Ich gehe jetzt einmal die einzelnen Punkte des Koalitionsvertrages durch: Den Ansatz der Einrichtung einer Baukostensenkungskommission teilen

wir. Ich kann mich daran erinnern, dass es eine solche Kommission auf Bundesebene gab. Es liegen zahlreiche Vorschläge vor. Der Kollege Matthiesen hat damals auch immer sehr viele Vorschläge dazu eingebracht. Man braucht sie jetzt nur noch konsequent umzusetzen. Ich würde mir wünschen, eine Baukostensenkungskommission auch hier in Niedersachsen ins Leben zu rufen - mit wenig Politik, vielen Fachleuten - und danach einfach nur den Willen zu haben, die Vorschläge umzusetzen.

Natürlich ist das eigene Haus oder die eigene Wohnung ein Grundbedürfnis der Menschen. Christian Grascha hatte schon im letzten Jahr über die Wohnimmobilienkreditrichtlinie gesprochen, die total kontraproduktiv wirkt. Wir Freien Demokraten setzen uns dafür ein, dass einzelne Verbrauchergruppen bei Neu- und Umbau von Wohneigentum nicht unnötig benachteiligt werden.
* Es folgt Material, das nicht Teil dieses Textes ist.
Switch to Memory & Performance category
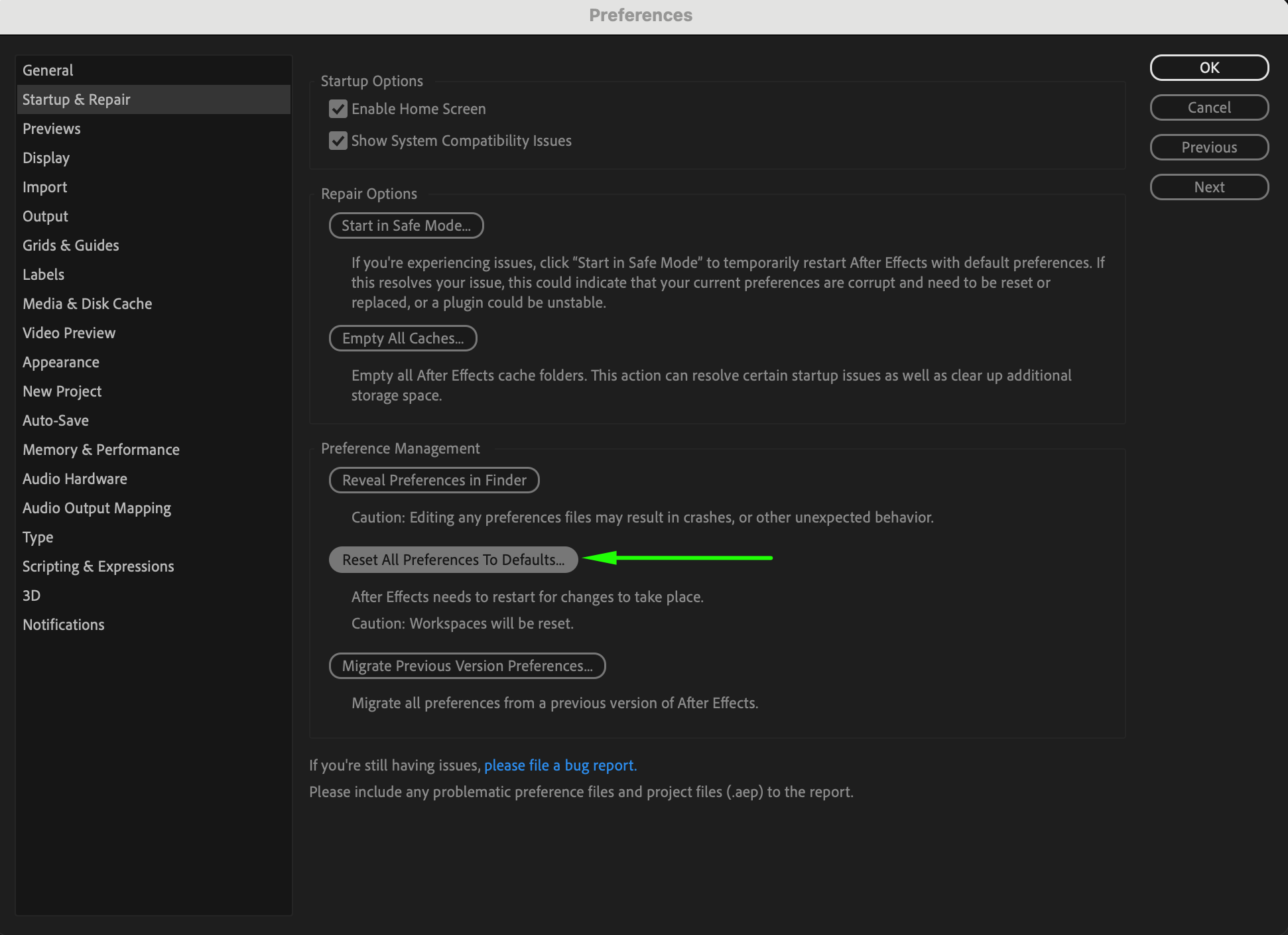This screenshot has height=935, width=1288. [101, 450]
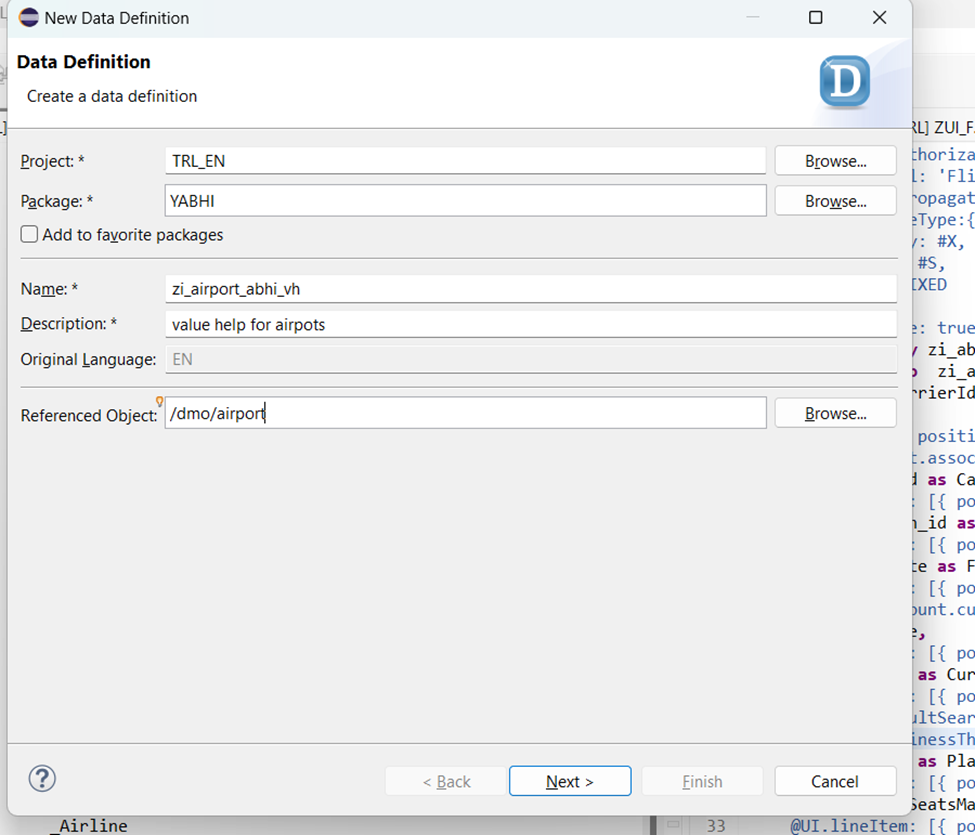This screenshot has height=835, width=975.
Task: Open the Package Browse dialog
Action: click(x=835, y=201)
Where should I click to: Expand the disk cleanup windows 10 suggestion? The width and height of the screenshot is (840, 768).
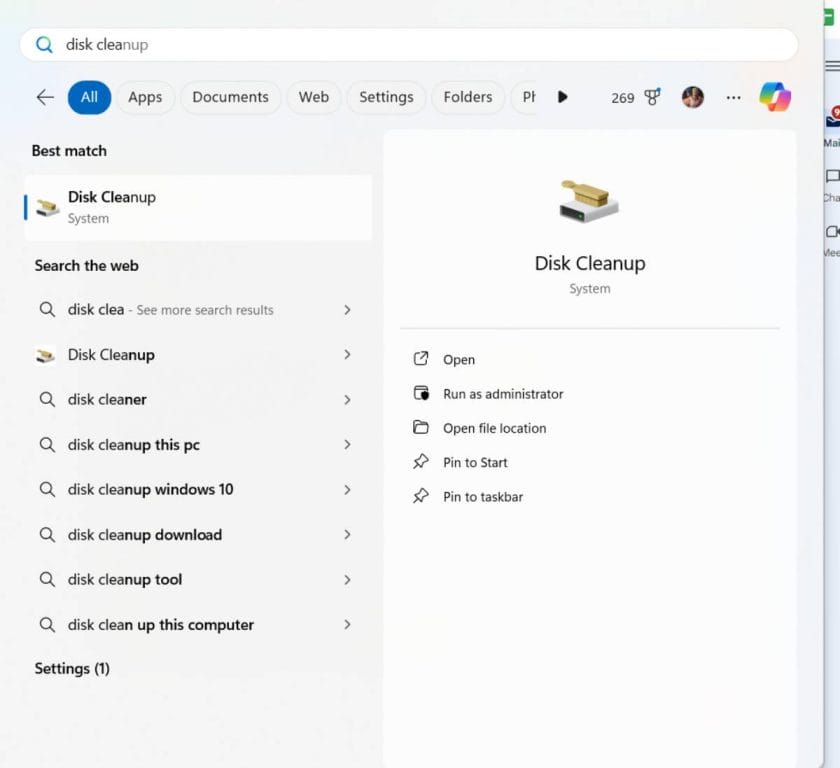[x=348, y=489]
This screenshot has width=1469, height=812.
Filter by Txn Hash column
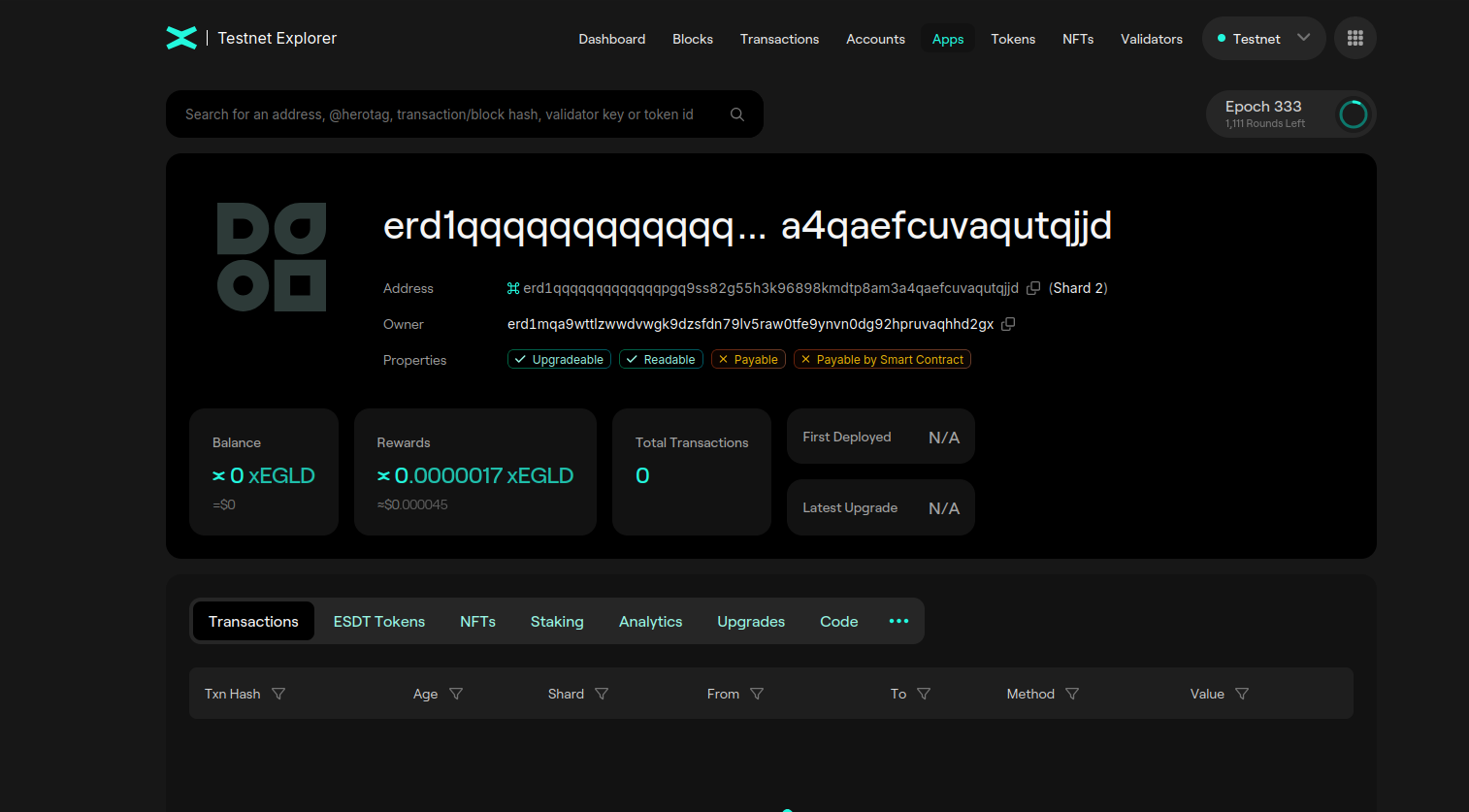pyautogui.click(x=278, y=694)
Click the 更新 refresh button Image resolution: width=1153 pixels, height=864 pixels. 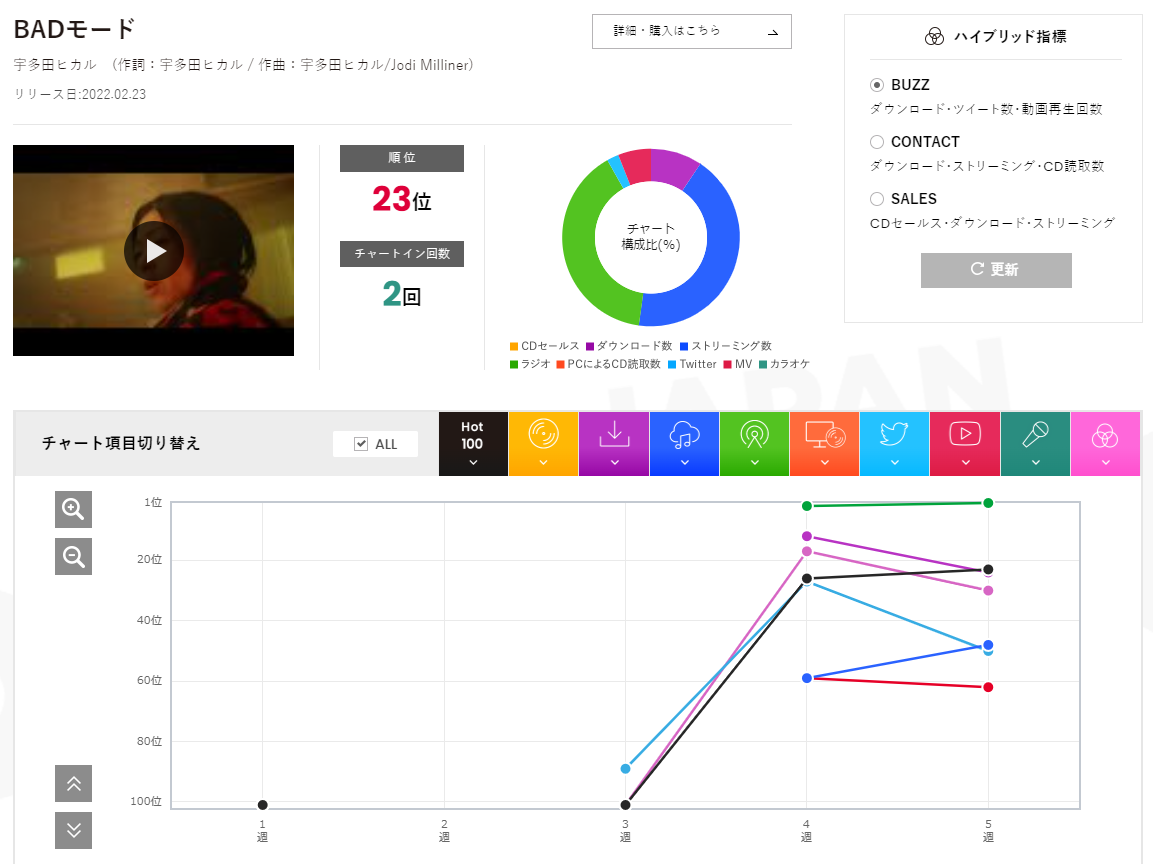[996, 270]
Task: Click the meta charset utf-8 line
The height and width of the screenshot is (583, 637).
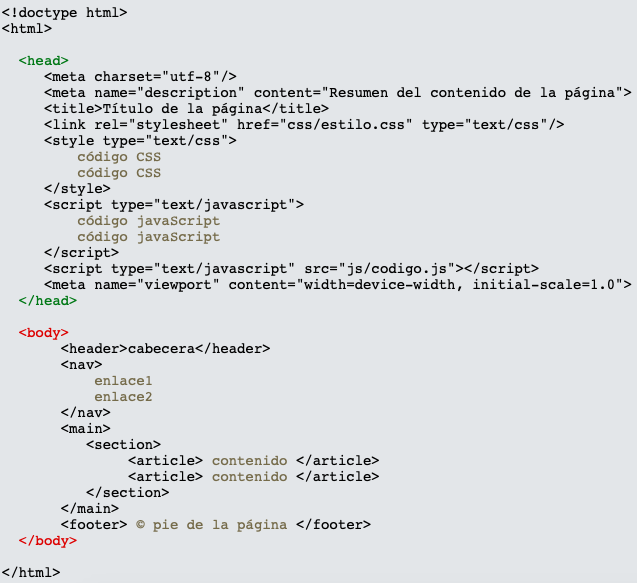Action: (140, 76)
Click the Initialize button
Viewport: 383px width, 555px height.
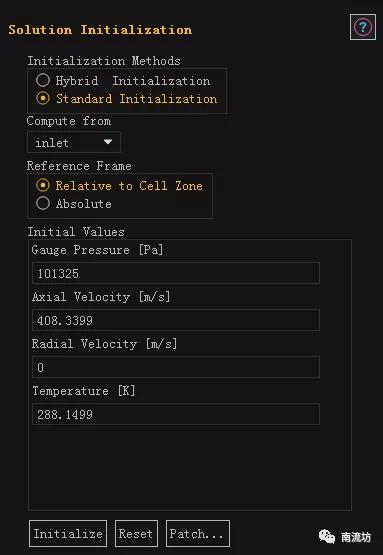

Die EU-Richtlinie hingegen sieht vor, dass der Wert eines Neu- oder Umbaus bei der Prüfung der Kreditwürdigkeit ein entscheidendes Kriterium sein kann, statt allein auf das Einkommen des Schuldners zu schauen. Gerade junge Familien vor einer Elternzeit oder Rentnerinnen und Rentner ziehen so den Kürzeren. Gerade bei älteren Menschen spielt der Umbau zu inklusiven Wohnungen eine große Rolle.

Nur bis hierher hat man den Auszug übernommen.